Gilmore refuses to be marketed as product, of course. But as you listen over and over to “Avalanche,” you hear flashes of femmed-up Tom Waits. Tin Pan Alley/the Brill Building. Lots and lots of Dylan. It is like seeing the influence of “The Seven Samurai,” Buster Keaton, “Singin’ in the Rain” and the entire history of Hong Kong cinema in a single shot of “The Matrix.” Welcome to the post-influence era.
“Post-influence era?” Gilmore repeats with a chuckle. “Post-feminist. Post-post. There are so many new next big things. It’s only the old next thing. There are so many bands that are really fantastic. You go, ‘Yeah yeah yeah.’ They’re not doing anything different. They’re trading on someone else’s glories in a way.” We speak of the dangers of high-tech production. “You can kind of lose things in the wash,” Thea says. “Daniel Lanois is almost like the next big Phil Spector — a big wall-of-sound guy. I think there are people it works for. I think Emmylou Harris’ ‘Wrecking Ball’ album was just extraordinary.”
Because I am writing an introduction to Thea Gilmore, I have to tell you that after playing “Avalanche” along with last year’s “Rules for Jokers” nonstop for several months, I can’t tell which one I love the most. “Rules’” production is more delicate, and in a way more masterful. In a song called “Keep Up” (about hanging out a window over a motorway) the voices of a background choir are compressed in such a way that they sound like a squeeze box made of crucified vocal cords. “Rules” also mocks high-tech production by including a goofy musical saw on many of the cuts, as if the record was the soundtrack to a cheesy 1950s drive-in ghost movie.
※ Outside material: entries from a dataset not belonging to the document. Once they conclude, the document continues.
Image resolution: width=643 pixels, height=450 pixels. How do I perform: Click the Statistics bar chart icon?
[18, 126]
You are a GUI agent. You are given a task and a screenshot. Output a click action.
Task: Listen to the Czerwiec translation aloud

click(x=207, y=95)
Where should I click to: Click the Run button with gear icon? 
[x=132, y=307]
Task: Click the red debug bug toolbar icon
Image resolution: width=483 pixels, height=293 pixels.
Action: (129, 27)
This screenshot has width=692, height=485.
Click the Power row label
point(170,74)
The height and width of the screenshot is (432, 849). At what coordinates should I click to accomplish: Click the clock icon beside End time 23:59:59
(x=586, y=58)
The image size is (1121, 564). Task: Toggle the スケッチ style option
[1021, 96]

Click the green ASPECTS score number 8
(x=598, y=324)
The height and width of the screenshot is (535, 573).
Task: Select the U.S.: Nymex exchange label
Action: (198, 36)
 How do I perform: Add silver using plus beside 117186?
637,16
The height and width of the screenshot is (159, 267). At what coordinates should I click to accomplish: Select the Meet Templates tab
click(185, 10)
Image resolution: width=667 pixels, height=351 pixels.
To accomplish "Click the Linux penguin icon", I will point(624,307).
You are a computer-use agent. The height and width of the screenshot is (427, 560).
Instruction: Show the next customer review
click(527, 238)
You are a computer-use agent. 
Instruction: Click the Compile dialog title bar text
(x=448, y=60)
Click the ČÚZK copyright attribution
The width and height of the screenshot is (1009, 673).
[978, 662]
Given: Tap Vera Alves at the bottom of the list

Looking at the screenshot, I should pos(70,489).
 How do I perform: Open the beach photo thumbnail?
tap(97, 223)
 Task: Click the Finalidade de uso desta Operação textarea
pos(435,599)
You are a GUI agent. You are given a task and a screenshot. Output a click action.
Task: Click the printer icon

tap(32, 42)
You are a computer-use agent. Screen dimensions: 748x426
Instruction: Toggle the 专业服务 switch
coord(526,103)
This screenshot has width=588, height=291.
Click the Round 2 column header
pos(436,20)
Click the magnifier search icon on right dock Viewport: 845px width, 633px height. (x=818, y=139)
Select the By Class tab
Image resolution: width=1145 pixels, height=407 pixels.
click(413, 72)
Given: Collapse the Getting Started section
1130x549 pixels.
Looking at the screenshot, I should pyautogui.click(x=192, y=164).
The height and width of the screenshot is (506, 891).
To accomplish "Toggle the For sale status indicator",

Gilmore’s ghostplay is more overt on the album’s centerpiece, “Holding Your Hand,” when she promises over and over, “I’m gonna haunt you. I’m gonna haunt you. I’m gonna haunt you.” The song is as high a work of art as Henry James’ entire manuscript of “Turn of the Screw.”
No examination of Thea Gilmore will be complete without discussing the CD that Thea released between “Rules for Jokers” and “Avalanche.” “Songs From the Gutter” is a wonderful everything-but-the-kitchen-sink record, a bit like an unplanned pregnancy. It just happened. Gilmore and her band lucked into two days of free studio time, and she wrote and recorded seven songs on the spot.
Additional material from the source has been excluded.